Fave sport-touring trek: Zurich to Interlaken, via Monaco
Call it what you will--old age, softening brain matter, early signs of Alzheimer's, whatever--but I'm really digging today's sport-tourers, especially those with the emphasis on sport. I used to thumb my nose at the things (larger, taller and heavier STs such as the Kawasaki Concours and Honda ST1100), preferring instead to grab a true sportbike when long-distance trekking was called for and simply add the obligatory tank or tail bag--and maybe, if the trip was longer, a set of soft bags. No more. The latest wave of sport-tourers offers reasonable comfort and loads of sportiness. And in the case of Ducati's new ST4s, you're talking racebike-quality suspension, actual sportbike handling and that legendary Italian booom--always a good thing. Heck, the ST even sounds good with the stock cans. OK, so it's expensive. But with this one you definitely get what you pay for. If we do this Italy staff tour thing next year, I've got dibs on the ST4s.--Mitch Boehm

Ducati ST4s
Engine 9 Now a full 996, in fine fettle
Drivetrain 8 Stiff clutch, tall gearing...still!
Handling 10 This is an ST? You've got to be kidding!
Braking 9 Solid performance from the Brembos
Ride 9 Control in the twisties, plush on highway
Ergonomics 7 Odd bars, hard seat; otherwise livable
Features 9 Luggage, centerstand, U-lock, etc.
Refinement 8 Better than ever, but not quite Japanese
Value 8 You get a lot for your 15 grand
Fun Factor 9 The longer you ride the higher the score
Verdict: Lukewarm performance of the ST4 (and ST2, for that matter) completely overcome by righteous 996 engine and superlative suspension. This is the ST we'd always hoped Ducati would make.
Ducati ST4s
MSRP $14,995
Warranty 24 months, unlimited miles
Colors red, titanium gray, yellow
Type l-c {{{90}}}-deg.
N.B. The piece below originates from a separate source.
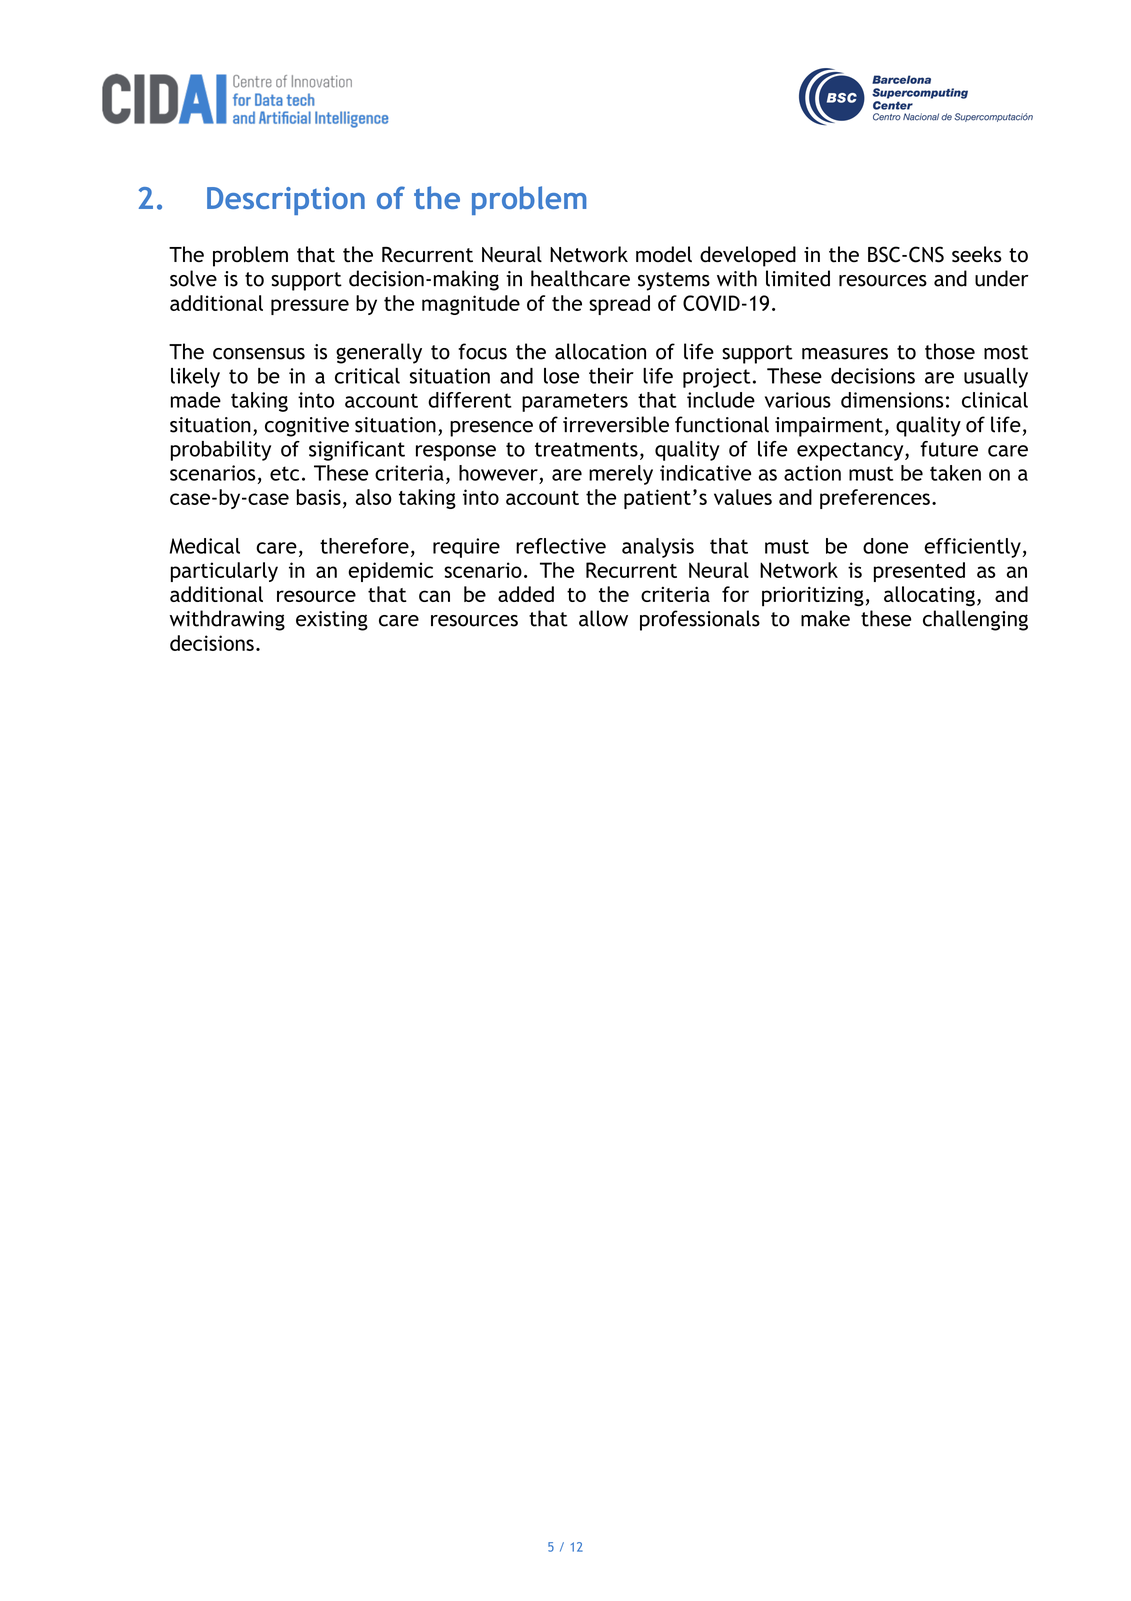 Image resolution: width=1131 pixels, height=1601 pixels. What do you see at coordinates (332, 621) in the page?
I see `existing` at bounding box center [332, 621].
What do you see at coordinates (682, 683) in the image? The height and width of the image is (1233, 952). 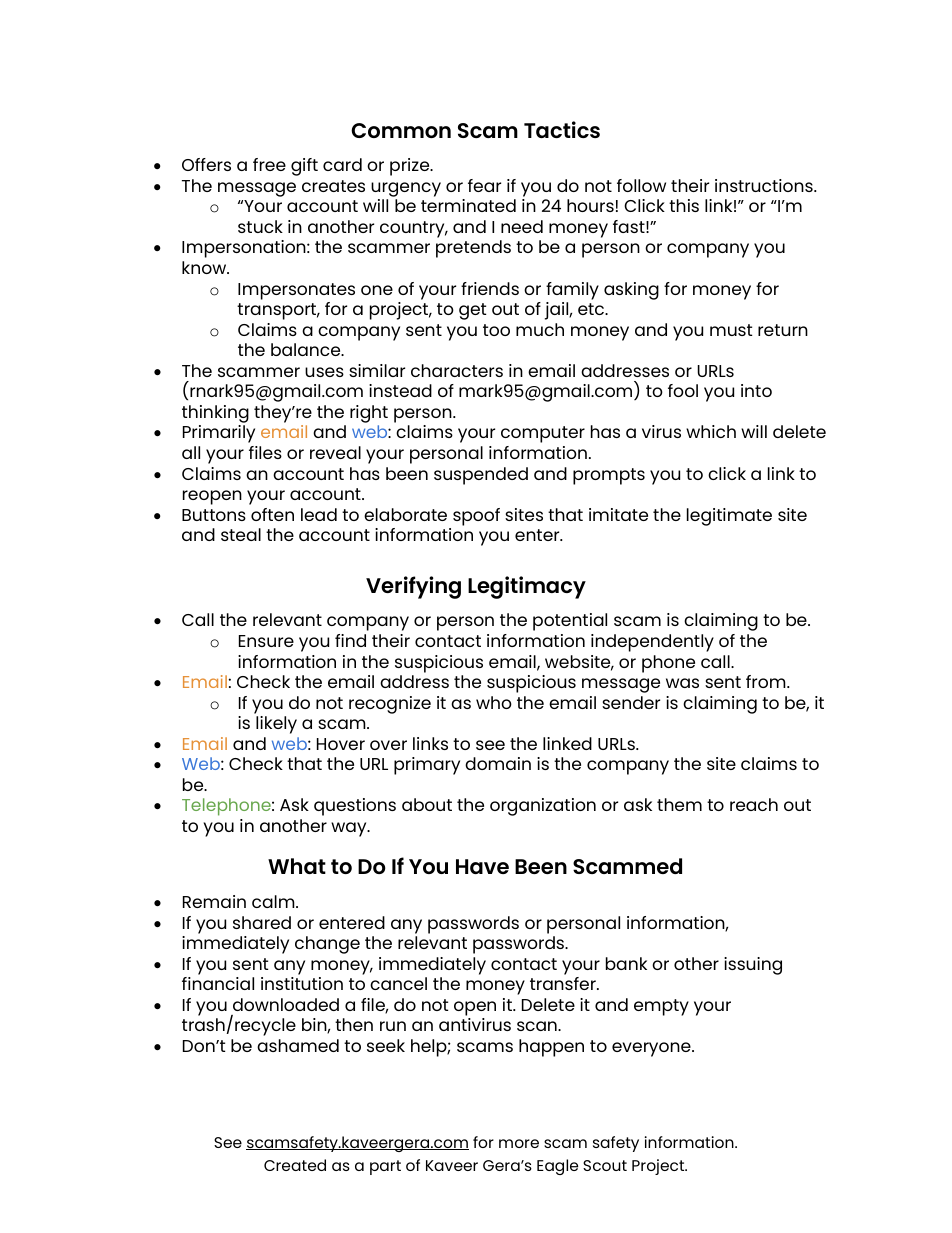 I see `was` at bounding box center [682, 683].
V-twin
Valve arrangement dohc, 8v
Bore x stroke 98.0 x 66.0mm
Displacement 996cc
Compression ratio 11.2:1
Carburetion Marelli electronic fuel injection, 50mm throttle bodies
Transmission 6-speed
Final drive #525 chain
Frame tubular-steel trellis
Weight 521 lb. (wet) 488 lb. (fuel tank empty)
Fuel capacity 5.5 gal.
Suspension, front 43mm inverted cartridge fork adjustable for spring preload, compression and rebound damping
Suspension, rear single shock adjustable for spring preload, compression and rebound damping
Brake, front dual four-piston calipers, 320mm disc
Brake, rear single two-piston caliper, 245mm disc
Tire, front 120/70ZR17 Michelin Pilot Sport
Tire, rear 180/55ZR17 Michelin Pilot Sport
Corrected 1/4-mile* 10.74 sec. @ 126.05 mph
0-60 mph* 3.07 sec.
0-100 mph* 7.07 sec.
Top-gear roll-on, 60-80 mph* 4.39 sec.
Power to weight ratio** 6.41 lb/hp
Fuel mileage (low/high/average) 39/47/44
Cruising range (exc. reserve) 176 miles
Brembo four-pot calipers grip stainless discs with the help of braided lines. A titanium-nitride finish on the Showa fork reduces friction, but the real benefits stem from better internals.
Standard ST2/4 cast handlebar risers greet the ST4s pilot. We'd prefer a less-flat angle, but the ST4s' sportier ergonomics are perfectly in keeping with the bike's character. Accurate fuel gauge, clock and temperature displays are on the small LCD panel.
Top-notch Oehlins shock provides superior control, a generous range of adjustability and the convenience of remote preload manipulation. It would cost more than two-thirds of the ST4s' premium to put this shock on a regular ST4. Such a deal.